REQUIRED ACTION. Each entry in the block below needs to be copied out exactly.

Pixel coordinate grounding data:

————————

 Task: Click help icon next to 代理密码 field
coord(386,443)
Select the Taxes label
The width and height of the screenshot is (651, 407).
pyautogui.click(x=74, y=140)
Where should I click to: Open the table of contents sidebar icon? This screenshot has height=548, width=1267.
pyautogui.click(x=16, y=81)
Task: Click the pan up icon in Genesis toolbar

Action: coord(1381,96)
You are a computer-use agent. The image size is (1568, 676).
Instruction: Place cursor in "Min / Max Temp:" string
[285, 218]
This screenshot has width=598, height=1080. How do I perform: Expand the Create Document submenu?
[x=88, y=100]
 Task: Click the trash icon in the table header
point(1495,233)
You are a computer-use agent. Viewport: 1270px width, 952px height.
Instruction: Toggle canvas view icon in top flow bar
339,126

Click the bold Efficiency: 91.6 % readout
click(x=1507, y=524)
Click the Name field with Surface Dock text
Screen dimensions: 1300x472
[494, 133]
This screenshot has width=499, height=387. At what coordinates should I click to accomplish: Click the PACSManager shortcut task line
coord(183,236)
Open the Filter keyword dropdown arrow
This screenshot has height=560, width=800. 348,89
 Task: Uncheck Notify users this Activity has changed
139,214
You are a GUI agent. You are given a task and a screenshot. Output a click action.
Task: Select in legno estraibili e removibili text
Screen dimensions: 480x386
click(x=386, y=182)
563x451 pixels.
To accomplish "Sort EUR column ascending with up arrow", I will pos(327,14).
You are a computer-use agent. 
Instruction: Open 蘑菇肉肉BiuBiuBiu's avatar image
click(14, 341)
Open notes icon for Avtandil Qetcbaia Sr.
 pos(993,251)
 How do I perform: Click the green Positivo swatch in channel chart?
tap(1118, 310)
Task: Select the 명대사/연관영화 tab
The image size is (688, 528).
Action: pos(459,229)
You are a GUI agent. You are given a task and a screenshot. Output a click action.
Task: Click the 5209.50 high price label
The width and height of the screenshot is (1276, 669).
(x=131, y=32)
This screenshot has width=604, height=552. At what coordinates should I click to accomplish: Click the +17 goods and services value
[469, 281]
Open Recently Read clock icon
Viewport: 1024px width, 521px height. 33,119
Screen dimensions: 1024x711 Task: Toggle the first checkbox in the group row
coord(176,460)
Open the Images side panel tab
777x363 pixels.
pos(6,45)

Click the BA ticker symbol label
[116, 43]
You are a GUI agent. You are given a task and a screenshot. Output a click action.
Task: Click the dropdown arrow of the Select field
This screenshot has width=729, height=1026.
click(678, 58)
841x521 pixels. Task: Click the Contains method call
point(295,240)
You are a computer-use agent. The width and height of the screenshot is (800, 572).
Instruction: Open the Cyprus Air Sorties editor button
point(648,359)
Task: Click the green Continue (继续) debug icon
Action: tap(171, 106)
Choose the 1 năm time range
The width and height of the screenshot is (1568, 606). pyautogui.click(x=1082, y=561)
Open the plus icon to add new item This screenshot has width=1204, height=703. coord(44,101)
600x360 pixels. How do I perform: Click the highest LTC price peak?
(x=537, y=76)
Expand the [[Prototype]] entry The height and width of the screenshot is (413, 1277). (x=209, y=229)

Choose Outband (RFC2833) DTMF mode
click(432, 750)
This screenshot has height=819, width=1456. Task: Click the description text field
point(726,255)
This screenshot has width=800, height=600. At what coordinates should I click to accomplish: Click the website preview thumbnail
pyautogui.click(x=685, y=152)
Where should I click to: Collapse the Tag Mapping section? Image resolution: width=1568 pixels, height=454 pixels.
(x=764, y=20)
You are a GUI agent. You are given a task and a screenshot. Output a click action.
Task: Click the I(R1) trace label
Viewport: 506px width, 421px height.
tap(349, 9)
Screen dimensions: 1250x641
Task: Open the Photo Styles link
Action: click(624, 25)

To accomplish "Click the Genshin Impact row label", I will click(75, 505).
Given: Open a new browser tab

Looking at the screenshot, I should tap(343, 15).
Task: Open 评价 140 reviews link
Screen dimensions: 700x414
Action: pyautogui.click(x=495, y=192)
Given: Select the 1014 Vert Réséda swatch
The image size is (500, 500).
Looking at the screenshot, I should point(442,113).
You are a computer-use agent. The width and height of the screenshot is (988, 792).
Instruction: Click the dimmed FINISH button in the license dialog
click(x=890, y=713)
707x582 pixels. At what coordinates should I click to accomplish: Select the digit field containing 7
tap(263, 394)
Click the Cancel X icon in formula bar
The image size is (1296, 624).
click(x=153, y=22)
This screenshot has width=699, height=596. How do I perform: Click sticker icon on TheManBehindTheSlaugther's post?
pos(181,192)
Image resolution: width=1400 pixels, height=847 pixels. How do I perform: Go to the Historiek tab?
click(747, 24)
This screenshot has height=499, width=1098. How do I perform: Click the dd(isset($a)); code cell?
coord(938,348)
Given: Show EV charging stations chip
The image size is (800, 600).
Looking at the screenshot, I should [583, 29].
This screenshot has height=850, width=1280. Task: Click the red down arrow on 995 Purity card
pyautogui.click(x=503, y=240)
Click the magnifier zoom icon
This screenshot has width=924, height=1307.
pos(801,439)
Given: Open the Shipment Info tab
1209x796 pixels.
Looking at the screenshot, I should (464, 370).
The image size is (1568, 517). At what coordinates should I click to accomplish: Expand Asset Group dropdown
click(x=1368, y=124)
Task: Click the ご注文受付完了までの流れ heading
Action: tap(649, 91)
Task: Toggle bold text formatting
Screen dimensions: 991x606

————————

TASK OUTPUT.
 Task: Click help icon next to 代理密码 field
coord(386,443)
Select the Taxes label
The width and height of the screenshot is (651, 407).
pyautogui.click(x=74, y=140)
Where should I click to: Open the table of contents sidebar icon? This screenshot has height=548, width=1267.
pyautogui.click(x=16, y=81)
Task: Click the pan up icon in Genesis toolbar

Action: coord(1381,96)
You are a computer-use agent. The image size is (1568, 676).
Instruction: Place cursor in "Min / Max Temp:" string
[285, 218]
This screenshot has width=598, height=1080. How do I perform: Expand the Create Document submenu?
[x=88, y=100]
 Task: Click the trash icon in the table header
point(1495,233)
You are a computer-use agent. Viewport: 1270px width, 952px height.
Instruction: Toggle canvas view icon in top flow bar
339,126

Click the bold Efficiency: 91.6 % readout
click(x=1507, y=524)
Click the Name field with Surface Dock text
Screen dimensions: 1300x472
[494, 133]
This screenshot has width=499, height=387. At what coordinates should I click to accomplish: Click the PACSManager shortcut task line
coord(183,236)
Open the Filter keyword dropdown arrow
This screenshot has height=560, width=800. 348,89
 Task: Uncheck Notify users this Activity has changed
139,214
You are a GUI agent. You are given a task and a screenshot. Output a click action.
Task: Select in legno estraibili e removibili text
Screen dimensions: 480x386
click(x=386, y=182)
563x451 pixels.
To accomplish "Sort EUR column ascending with up arrow", I will pos(327,14).
You are a computer-use agent. 
Instruction: Open 蘑菇肉肉BiuBiuBiu's avatar image
click(14, 341)
Open notes icon for Avtandil Qetcbaia Sr.
 pos(993,251)
 How do I perform: Click the green Positivo swatch in channel chart?
tap(1118, 310)
Task: Select the 명대사/연관영화 tab
The image size is (688, 528).
Action: pos(459,229)
You are a GUI agent. You are given a task and a screenshot. Output a click action.
Task: Click the 5209.50 high price label
The width and height of the screenshot is (1276, 669).
(x=131, y=32)
This screenshot has width=604, height=552. At what coordinates should I click to accomplish: Click the +17 goods and services value
[469, 281]
Open Recently Read clock icon
Viewport: 1024px width, 521px height. 33,119
Screen dimensions: 1024x711 Task: Toggle the first checkbox in the group row
coord(176,460)
Open the Images side panel tab
777x363 pixels.
pos(6,45)

Click the BA ticker symbol label
[116, 43]
You are a GUI agent. You are given a task and a screenshot. Output a click action.
Task: Click the dropdown arrow of the Select field
This screenshot has width=729, height=1026.
click(678, 58)
841x521 pixels. Task: Click the Contains method call
point(295,240)
You are a computer-use agent. The width and height of the screenshot is (800, 572).
Instruction: Open the Cyprus Air Sorties editor button
point(648,359)
Task: Click the green Continue (继续) debug icon
Action: tap(171, 106)
Choose the 1 năm time range
The width and height of the screenshot is (1568, 606). pyautogui.click(x=1082, y=561)
Open the plus icon to add new item This screenshot has width=1204, height=703. coord(44,101)
600x360 pixels. How do I perform: Click the highest LTC price peak?
(x=537, y=76)
Expand the [[Prototype]] entry The height and width of the screenshot is (413, 1277). (x=209, y=229)

Choose Outband (RFC2833) DTMF mode
click(432, 750)
This screenshot has height=819, width=1456. Task: Click the description text field
point(726,255)
This screenshot has width=800, height=600. At what coordinates should I click to accomplish: Click the website preview thumbnail
pyautogui.click(x=685, y=152)
Where should I click to: Collapse the Tag Mapping section? Image resolution: width=1568 pixels, height=454 pixels.
(x=764, y=20)
You are a GUI agent. You are given a task and a screenshot. Output a click action.
Task: Click the I(R1) trace label
Viewport: 506px width, 421px height.
tap(349, 9)
Screen dimensions: 1250x641
Task: Open the Photo Styles link
Action: click(624, 25)

To accomplish "Click the Genshin Impact row label", I will click(75, 505).
Given: Open a new browser tab

Looking at the screenshot, I should tap(343, 15).
Task: Open 评价 140 reviews link
Screen dimensions: 700x414
Action: pyautogui.click(x=495, y=192)
Given: Select the 1014 Vert Réséda swatch
The image size is (500, 500).
Looking at the screenshot, I should point(442,113).
You are a computer-use agent. The width and height of the screenshot is (988, 792).
Instruction: Click the dimmed FINISH button in the license dialog
click(x=890, y=713)
707x582 pixels. At what coordinates should I click to accomplish: Select the digit field containing 7
tap(263, 394)
Click the Cancel X icon in formula bar
The image size is (1296, 624).
click(x=153, y=22)
This screenshot has width=699, height=596. How do I perform: Click sticker icon on TheManBehindTheSlaugther's post?
pos(181,192)
Image resolution: width=1400 pixels, height=847 pixels. How do I perform: Go to the Historiek tab?
click(747, 24)
This screenshot has height=499, width=1098. How do I perform: Click the dd(isset($a)); code cell?
coord(938,348)
Given: Show EV charging stations chip
The image size is (800, 600).
Looking at the screenshot, I should [583, 29].
This screenshot has height=850, width=1280. Task: Click the red down arrow on 995 Purity card
pyautogui.click(x=503, y=240)
Click the magnifier zoom icon
This screenshot has width=924, height=1307.
pos(801,439)
Given: Open the Shipment Info tab
1209x796 pixels.
Looking at the screenshot, I should (464, 370).
The image size is (1568, 517). At what coordinates should I click to accomplish: Expand Asset Group dropdown
click(x=1368, y=124)
Task: Click the ご注文受付完了までの流れ heading
Action: tap(649, 91)
Task: Toggle bold text formatting
Screen dimensions: 991x606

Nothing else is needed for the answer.